How is Natural Rubber made?
The first step in the rubber making process is to collect the latex from the trees. Large plantations of rubber trees are planted and early in the morning when it is cool slits are cut into the trunks of the trees. Special cups and buckets are attached to the trees under the slits to collect the dripping latex. These are left for a maximum of 3 hours and they are then quickly transported to a rubber factory for processing. If left to sit, latex will naturally coagulate causing it to become useless for making rubber. Once at the rubber plant, the latex is heated and mixed with the acid ammonia to form rubber curds.
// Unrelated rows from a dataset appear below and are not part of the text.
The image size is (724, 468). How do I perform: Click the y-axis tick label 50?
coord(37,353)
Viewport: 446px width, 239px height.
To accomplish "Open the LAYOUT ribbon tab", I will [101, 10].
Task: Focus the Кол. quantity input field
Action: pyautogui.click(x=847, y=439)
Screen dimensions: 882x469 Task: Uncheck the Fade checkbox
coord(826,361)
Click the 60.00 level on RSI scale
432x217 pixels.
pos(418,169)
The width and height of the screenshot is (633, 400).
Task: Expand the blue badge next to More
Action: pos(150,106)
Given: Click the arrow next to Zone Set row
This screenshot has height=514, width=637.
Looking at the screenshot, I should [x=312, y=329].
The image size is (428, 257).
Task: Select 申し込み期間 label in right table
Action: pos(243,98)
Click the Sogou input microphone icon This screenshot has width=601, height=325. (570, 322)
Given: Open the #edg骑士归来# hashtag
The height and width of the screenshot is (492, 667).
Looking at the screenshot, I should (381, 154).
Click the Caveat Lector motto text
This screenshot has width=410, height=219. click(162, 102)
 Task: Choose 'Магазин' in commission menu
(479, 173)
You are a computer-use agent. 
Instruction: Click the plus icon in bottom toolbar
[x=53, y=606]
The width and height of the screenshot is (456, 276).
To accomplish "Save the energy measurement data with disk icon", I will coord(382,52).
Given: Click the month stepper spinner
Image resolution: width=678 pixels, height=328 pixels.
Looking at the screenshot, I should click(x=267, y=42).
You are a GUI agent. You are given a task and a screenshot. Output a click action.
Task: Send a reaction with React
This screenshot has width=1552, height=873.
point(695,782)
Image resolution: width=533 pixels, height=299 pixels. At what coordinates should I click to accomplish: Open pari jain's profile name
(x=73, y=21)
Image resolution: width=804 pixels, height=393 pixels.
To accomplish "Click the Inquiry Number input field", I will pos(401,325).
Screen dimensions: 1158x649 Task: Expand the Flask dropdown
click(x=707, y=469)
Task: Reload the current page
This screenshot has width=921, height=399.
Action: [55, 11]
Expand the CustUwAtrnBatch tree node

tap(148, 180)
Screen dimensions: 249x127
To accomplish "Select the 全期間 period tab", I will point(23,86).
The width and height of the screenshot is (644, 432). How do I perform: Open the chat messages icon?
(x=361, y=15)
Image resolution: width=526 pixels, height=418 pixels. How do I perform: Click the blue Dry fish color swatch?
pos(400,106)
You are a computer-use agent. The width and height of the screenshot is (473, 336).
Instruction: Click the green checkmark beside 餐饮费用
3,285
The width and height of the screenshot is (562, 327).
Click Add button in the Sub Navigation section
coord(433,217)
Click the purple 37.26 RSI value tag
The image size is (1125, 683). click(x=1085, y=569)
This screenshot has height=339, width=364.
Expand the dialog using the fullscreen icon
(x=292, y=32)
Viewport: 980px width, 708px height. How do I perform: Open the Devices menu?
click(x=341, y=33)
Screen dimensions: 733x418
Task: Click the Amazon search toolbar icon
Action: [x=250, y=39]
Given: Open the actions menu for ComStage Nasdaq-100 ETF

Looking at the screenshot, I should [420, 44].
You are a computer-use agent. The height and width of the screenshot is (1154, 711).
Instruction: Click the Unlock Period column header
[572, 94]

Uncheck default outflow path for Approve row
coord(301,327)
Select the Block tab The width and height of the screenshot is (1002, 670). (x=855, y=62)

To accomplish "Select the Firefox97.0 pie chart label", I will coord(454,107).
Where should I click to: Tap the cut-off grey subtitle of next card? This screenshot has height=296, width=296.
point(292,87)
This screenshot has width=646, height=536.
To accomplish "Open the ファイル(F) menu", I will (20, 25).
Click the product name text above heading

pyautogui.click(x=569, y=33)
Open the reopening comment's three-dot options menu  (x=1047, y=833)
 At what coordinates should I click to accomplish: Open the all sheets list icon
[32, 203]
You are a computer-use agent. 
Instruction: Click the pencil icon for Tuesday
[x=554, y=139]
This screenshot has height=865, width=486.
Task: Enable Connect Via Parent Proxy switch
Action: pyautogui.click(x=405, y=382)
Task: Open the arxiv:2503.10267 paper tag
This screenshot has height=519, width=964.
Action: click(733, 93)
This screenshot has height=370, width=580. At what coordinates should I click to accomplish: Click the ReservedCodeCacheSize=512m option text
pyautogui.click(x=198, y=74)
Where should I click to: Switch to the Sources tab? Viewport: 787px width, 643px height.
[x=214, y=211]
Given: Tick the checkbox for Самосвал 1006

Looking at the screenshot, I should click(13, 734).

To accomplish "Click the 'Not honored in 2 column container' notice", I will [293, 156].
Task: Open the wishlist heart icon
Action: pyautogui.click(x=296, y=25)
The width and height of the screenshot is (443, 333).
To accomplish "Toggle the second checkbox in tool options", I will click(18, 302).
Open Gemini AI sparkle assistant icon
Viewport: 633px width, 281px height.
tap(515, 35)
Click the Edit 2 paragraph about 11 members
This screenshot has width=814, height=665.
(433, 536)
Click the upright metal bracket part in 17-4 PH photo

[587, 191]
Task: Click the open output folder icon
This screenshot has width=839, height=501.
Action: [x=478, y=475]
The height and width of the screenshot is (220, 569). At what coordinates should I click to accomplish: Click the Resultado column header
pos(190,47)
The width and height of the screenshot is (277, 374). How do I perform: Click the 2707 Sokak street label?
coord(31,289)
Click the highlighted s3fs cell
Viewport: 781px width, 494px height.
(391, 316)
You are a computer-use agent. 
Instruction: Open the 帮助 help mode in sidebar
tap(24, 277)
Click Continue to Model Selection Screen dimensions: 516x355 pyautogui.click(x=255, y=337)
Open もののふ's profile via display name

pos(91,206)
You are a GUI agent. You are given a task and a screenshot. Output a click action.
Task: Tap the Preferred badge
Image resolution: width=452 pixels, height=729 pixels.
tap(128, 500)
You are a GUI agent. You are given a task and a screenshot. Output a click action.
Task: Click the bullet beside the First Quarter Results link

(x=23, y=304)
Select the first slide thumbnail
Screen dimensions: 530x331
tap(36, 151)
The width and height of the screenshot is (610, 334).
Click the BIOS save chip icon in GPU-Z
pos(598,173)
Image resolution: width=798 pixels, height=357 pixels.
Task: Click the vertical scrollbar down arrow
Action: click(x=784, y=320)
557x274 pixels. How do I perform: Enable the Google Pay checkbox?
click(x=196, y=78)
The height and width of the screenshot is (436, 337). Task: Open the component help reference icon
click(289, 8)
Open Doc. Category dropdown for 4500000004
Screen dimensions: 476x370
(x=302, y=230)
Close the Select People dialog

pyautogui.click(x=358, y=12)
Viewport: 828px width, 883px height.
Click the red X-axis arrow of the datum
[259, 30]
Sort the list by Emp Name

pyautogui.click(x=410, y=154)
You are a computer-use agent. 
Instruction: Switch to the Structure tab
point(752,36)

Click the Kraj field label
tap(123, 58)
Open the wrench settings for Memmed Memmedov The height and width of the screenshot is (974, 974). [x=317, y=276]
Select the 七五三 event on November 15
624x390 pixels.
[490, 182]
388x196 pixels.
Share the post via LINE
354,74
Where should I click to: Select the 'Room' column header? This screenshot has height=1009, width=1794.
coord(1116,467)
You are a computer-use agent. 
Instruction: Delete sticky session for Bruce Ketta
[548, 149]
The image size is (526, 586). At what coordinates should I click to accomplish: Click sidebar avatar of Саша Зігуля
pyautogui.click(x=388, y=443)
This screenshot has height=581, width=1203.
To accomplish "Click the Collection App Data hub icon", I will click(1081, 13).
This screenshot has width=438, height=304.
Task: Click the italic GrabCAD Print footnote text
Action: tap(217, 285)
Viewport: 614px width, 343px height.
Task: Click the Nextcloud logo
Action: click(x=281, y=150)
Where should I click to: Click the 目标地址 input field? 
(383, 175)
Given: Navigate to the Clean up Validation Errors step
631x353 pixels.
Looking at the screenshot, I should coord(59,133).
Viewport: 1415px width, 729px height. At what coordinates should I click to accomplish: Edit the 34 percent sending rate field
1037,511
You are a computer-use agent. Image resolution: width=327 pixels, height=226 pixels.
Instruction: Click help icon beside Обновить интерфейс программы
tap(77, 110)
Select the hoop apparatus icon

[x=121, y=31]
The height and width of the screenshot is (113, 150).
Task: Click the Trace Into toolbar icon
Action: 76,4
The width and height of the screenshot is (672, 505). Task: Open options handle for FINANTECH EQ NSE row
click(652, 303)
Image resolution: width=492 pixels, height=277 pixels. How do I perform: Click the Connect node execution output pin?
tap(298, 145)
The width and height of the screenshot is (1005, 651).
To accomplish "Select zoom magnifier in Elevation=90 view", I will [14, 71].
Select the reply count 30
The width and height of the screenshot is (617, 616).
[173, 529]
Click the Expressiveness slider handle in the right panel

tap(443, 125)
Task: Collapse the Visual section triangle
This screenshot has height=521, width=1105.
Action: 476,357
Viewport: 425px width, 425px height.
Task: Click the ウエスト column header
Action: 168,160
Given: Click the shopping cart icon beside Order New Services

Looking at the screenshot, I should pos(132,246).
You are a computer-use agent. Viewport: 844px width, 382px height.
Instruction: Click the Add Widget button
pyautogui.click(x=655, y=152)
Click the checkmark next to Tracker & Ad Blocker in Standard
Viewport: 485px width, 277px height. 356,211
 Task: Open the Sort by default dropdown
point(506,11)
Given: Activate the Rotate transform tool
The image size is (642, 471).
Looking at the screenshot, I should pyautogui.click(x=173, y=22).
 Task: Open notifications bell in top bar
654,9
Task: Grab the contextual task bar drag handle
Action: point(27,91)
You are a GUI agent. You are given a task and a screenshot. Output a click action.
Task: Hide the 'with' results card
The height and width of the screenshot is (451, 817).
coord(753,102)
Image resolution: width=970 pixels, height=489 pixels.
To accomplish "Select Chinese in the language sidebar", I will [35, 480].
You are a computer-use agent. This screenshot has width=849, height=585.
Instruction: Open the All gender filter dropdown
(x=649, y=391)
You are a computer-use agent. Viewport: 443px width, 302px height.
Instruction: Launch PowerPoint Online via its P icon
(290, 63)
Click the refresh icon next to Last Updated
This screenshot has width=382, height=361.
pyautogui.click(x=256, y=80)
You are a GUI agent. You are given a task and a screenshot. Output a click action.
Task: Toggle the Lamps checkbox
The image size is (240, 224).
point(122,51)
Sometimes sulfur is added to make the rubber harder and more stable. Crude rubber is made as the latex is heated and solid chunks rise to the surface of the liquid. This crude rubber is skimmed from the top and run through large, heavy rollers to remove excess water. This presses the rubber into long, thin sheets which are then transported to other factories to make rubber products. In factories that make specific products, the heated latex is poured into molds or preformed casts are dipped into the latex and left to set rather than being rolled into long sheets.
How Is Synthetic Rubber Made?
Synthetic rubber is made from substances such as petroleum, coal, oil, natural gas, and acetylene. The petroleum based chemicals are heated in the same way that natural latex is and form the same clumps of crude rubber. This rubber is then dried and transported to other factories where it is rolled into sheets and made ready for molding. There are 3 ways to mold synthetic rubber, extrusion, injection molding and compression molding. Extrusion is where the rubber is heated and forced through a small opening to make large strands of rubber. Injection molding is where the rubber is heated and then forced into a mold under high pressure. The rubber is then cooled in the mold and released. Compression molding is where the rubber is compressed around a particular mold under pressure to make it maintain a shape. When it is cooled it is released from the mold.